Thanks to seismic technologies and radar interferometry, an international team of researchers has been able to analyse in detail an episode of East African rift expansion, in the Lake Natron region, in northern Tanzania. Amongst these researchers, who in particular demonstrated that the expansion was accompanied by deep magma intrusion (what geologists call ‘dykes’), was University of Liège doctoral student, who is financed by Federal Scientific Policy (Action-2 of the Royal Museum for Central Africa (Terveuren): Christelle Wauthier.

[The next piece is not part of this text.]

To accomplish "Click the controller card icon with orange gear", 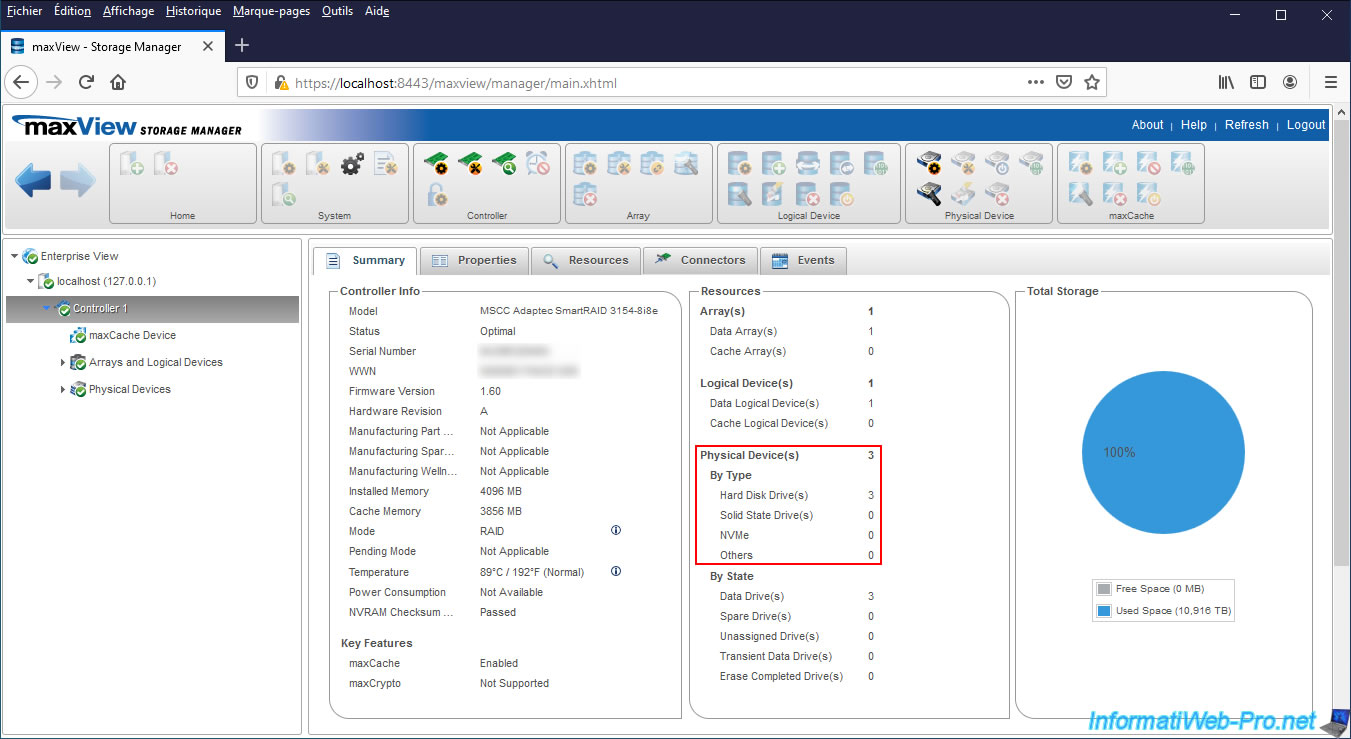I will 437,163.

With a quite geological slowness, and at a rate of hardly a few millimetres a year, but in a completely inexorable fashion, Africa is being cut in two along a North-South line of over a 9,000 kilometres which runs from the Red Sea to Mozambique, to the east of the continent: the rift. This discontinuous ‘line’ is the witness to the phenomenon of expansion between two continental tectonic plates (in this particular case the Somalian plate and the Nubian plate), which are moving apart along the length of a network of very old geological fractures, the rift’s ‘inheritance’. This phenomenon will one day (terribly far off on a human scale) lead to the creation of an oceanic opening, which is what the Red Sea is. This expansion activity also leads to associated seismic activity, the play of faults and fractures, and, eventually, to ascents of ‘magma’, fused rock originating from the magmatic or igneous mantle. These magma ascents can be of two types. They are called ‘extrusive’ when the magma climbs as far as the surface. This is volcanism. They are called ‘intrusive’ when they do not discharge outwards into the open air, but instead infiltrate deep into faults and fractures, creating what geologists call a ‘dyke’.